I don't believe so, if only because justice systems are prone to error. You can release the falsely convicted, but you can't resurrect them.
But that aside, they especially shouldn't be executed when such punishment is extremely disproportionate to the crime.

Yeah, its mainly for the chance of the falsely convicted that I hesitate about executions, but otherwise, I think it seems just to my mind to kill killers who killed and even violent serial rapists and stuff.
 

Father Heathen

Veteran Member
Can you imagine that the being which invented butthurt in order to experience butthurt finds "butthurt" a novelty? If you really think about it, since everything would start with Nothing and has to be built up, things like noses and clowns and "being offended" are all entirely absurd, but exist, and would be entirely novel to feel these sensations or experience them through the experiences created (like the experience of being a butthurt judge in Pakistan). I think that God, having started far beyond these things, has created all these things which are absurd, baseless, novel inventions and sensations, and then forces these stories and experiences into realities where people are horrifically victimized, and can make it also like it never even happened. I don't believe in a God that is benevolent or has any need to be benevolent, but that invented the idea or notion of "benevolence", wags it in front of people's faces, while torturing and killing them en masse, and then bringing them back for another round and another if IT so wishes. Given an infinite amount of time and power, what else is there to do than make up crap and blow shtuff up?
So god is some sort of cosmic parasite that cultivates suffering in order to feed off of it?
 

Valjean

Veteran Member
Premium Member
If you have a big problem with the laws in Pakistan, maybe you should move to Pakistan and try and do something about it??? We have a lot of f'd up laws here that Pakistanis are not in favour of too.

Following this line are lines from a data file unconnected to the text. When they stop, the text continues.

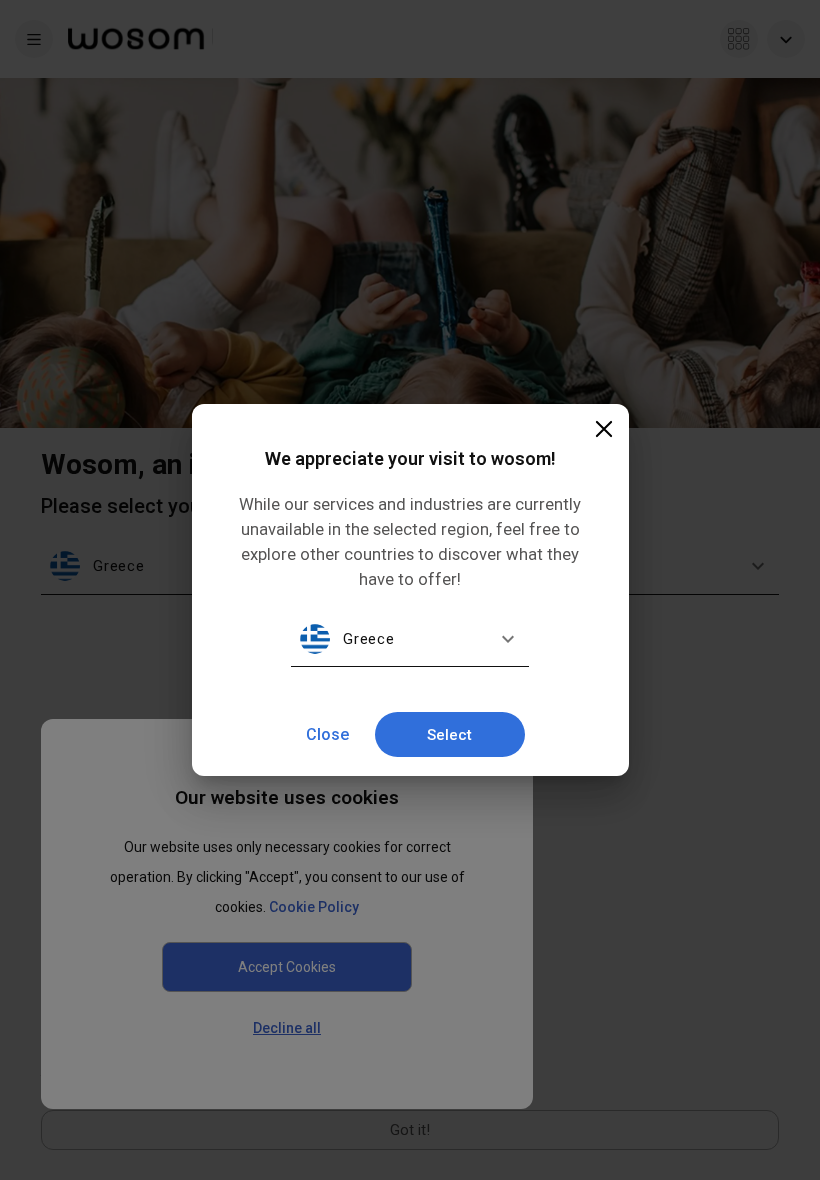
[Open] (508, 639)
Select (449, 735)
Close (327, 734)
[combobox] (414, 639)
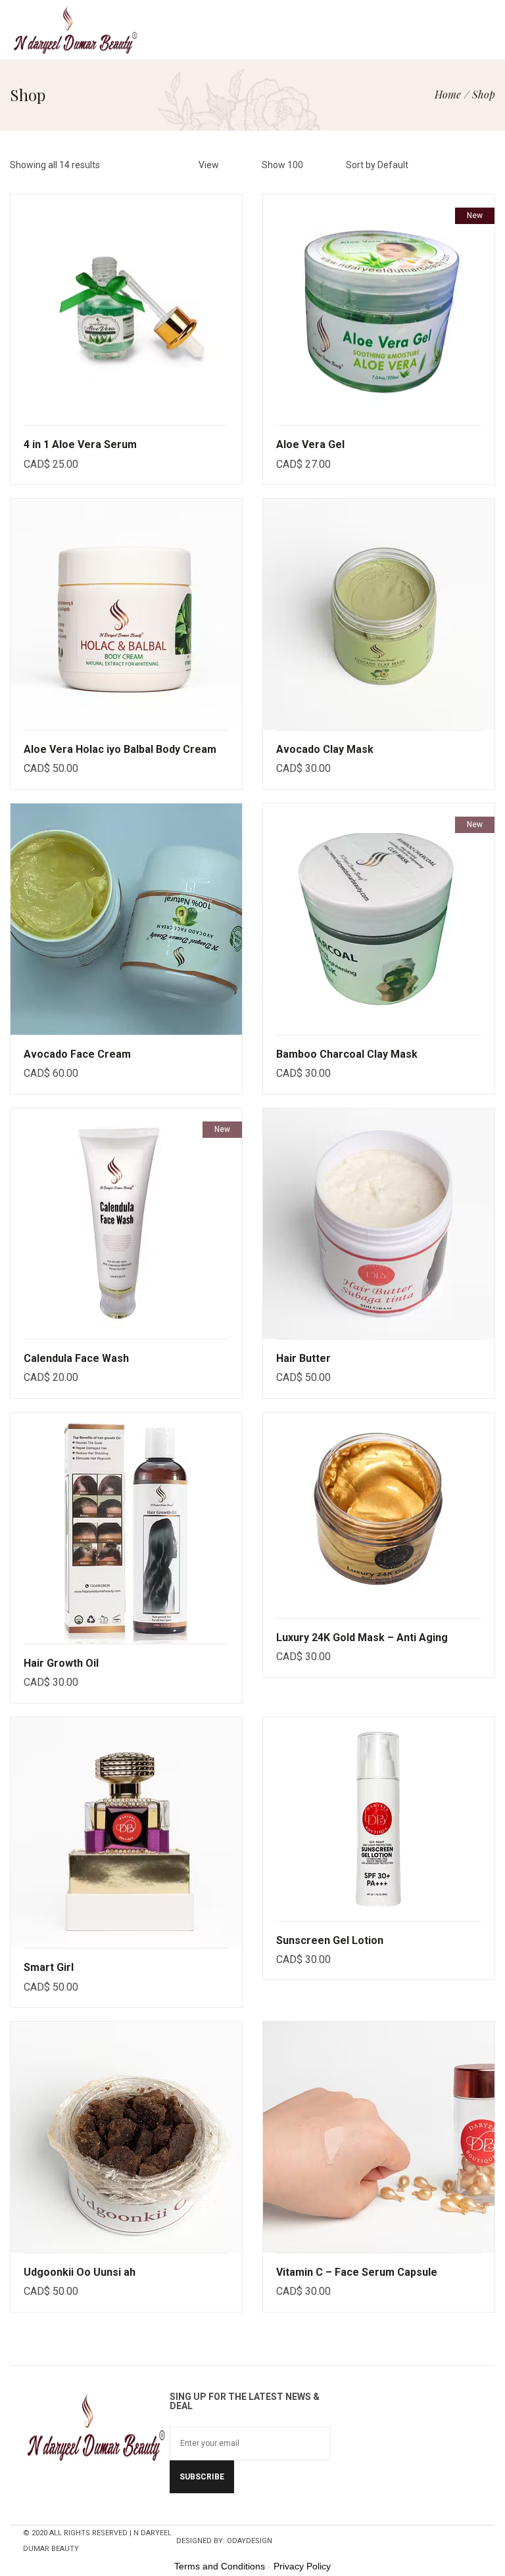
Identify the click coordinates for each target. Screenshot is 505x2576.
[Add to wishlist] (238, 310)
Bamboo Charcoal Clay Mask (347, 1054)
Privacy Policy (302, 2566)
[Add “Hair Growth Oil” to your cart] (238, 1500)
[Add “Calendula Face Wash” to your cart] (238, 1196)
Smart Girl (49, 1967)
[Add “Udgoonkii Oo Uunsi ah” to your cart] (238, 2109)
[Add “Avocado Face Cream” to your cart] (238, 891)
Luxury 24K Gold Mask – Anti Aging (362, 1637)
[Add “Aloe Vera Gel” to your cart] (490, 282)
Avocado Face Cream (77, 1054)
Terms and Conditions (219, 2566)
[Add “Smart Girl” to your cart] (238, 1805)
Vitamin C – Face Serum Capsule (356, 2272)
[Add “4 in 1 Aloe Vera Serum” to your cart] (238, 282)
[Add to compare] (238, 338)
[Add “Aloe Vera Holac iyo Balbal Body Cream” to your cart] (238, 587)
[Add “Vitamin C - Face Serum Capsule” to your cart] (490, 2109)
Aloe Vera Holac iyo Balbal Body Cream (120, 749)
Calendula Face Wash (76, 1358)
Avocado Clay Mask (324, 749)
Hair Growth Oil (61, 1663)
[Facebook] (189, 2512)
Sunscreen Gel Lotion (329, 1940)
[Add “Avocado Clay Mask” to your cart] (490, 587)
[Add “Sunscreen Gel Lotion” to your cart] (490, 1791)
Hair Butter (303, 1358)
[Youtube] (239, 2512)
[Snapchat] (214, 2512)
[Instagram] (264, 2512)
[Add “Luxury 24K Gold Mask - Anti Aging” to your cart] (490, 1488)
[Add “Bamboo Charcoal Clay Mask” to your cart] (490, 891)
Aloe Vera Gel (310, 444)
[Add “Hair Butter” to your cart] (490, 1196)
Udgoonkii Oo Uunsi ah (79, 2272)
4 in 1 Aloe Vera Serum (80, 444)
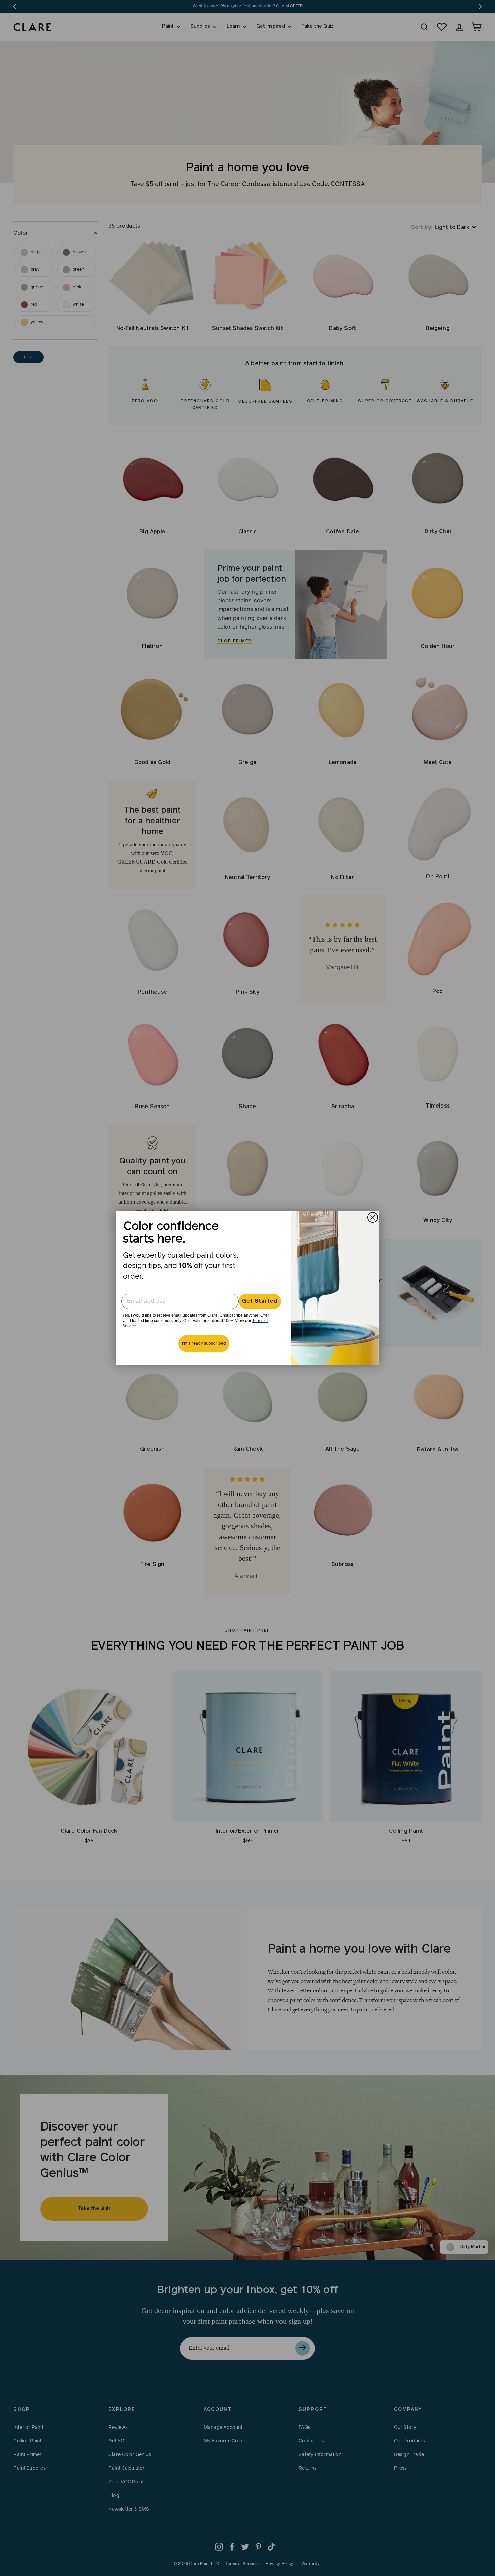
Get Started (260, 1301)
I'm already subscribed (204, 1344)
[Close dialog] (373, 1217)
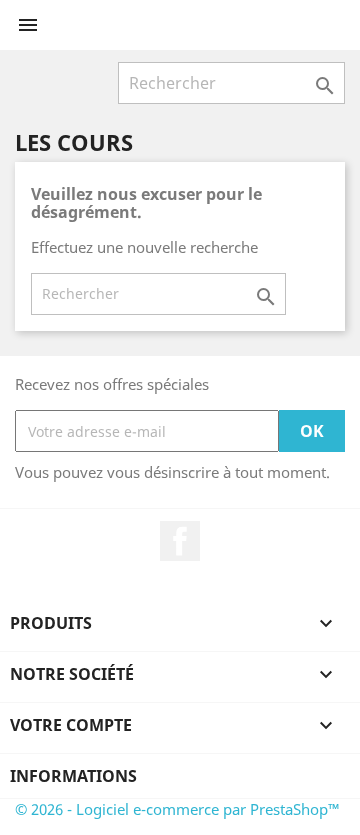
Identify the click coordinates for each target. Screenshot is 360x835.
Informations (73, 776)
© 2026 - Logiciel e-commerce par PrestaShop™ (177, 809)
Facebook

From what I understand this blasphemy law accounts for maybe 1-2 deaths /yr in Pakistan. We unjustly execute more people than that in the USA, maybe we should concentrate on that instead.
Pakistan awarded death penalty to 584 people, 17 for blasphemy in 2019 - Times of India
These, of course, are recorded, judicial executions. But justice in outlying districts is usually handled by the village council, and is usually unreported..
Panchayat – Pakistan’s alternate judicial system
Heaven knows how many honor killings are carried out by family members, or how many are killed by mobs or annoyed neighbors.
Pakistan mob kills woman, girls, over 'blasphemous' Facebook post
Lynching of Mashal Khan - Wikipedia
 

TagliatelliMonster

Veteran Member
Blasphemy is a Catholic concept that doesn't make any sense, but does rely by definition on the idea of a central infallible institution like the Papacy (something absent from the Pakistan or any Muslim-majority country, which are simply independent countries doing their own thing) for such a concept to actually etymologically and semantically be a thing.

This is beside the point I'm making that this is a nonsense article that doesn't explain anything. I genuinely would like to actually hear about the situation rather than this shock value clickbait circle jerk garbage.

Sounds like you are in denial about what actually happens in the islamic theocracies in the middle east.

Cases such as this are hardly without precedent.